A market is anywhere buyers and sellers come together to trade a product. Markets differ in two main ways:
1. By type of customer
- Consumer markets — products are sold to individuals and households for their own use (e.g. groceries, clothes, phones). Usually many buyers, smaller individual purchases, and decisions influenced by emotion and brand.
- Industrial markets (business-to-business, B2B) — products are sold to other businesses to use in their own production (e.g. machinery, raw materials, components).

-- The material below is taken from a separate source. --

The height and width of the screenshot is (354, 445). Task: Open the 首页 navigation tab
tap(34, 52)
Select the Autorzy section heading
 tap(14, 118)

Usually fewer buyers, larger orders, and decisions based more on price, quality and reliability.
2. By geographic scope
| Scope | Description | Opportunity / challenge |
|---|---|---|
| Local | Serves a small area (a town/region) | Lower costs, close to customers; but limited size |
| National | Serves a whole country | Bigger market; needs more resources/logistics |
| International | Serves customers in many countries | Huge potential; but more competition, regulation, cultural and currency risks |
Understanding the market a firm operates in shapes its marketing mix — e.g. an industrial supplier emphasises reliability and personal selling, while a consumer brand emphasises advertising and image.
- Consumer markets sell to individuals/households; industrial (B2B) markets sell to other firms.
- Industrial buyers are fewer, buy larger orders, focus on price/quality/reliability.
- Markets can be local (small area), national (whole country) or international (many countries).
- Wider scope = bigger opportunity but more competition, cost and risk.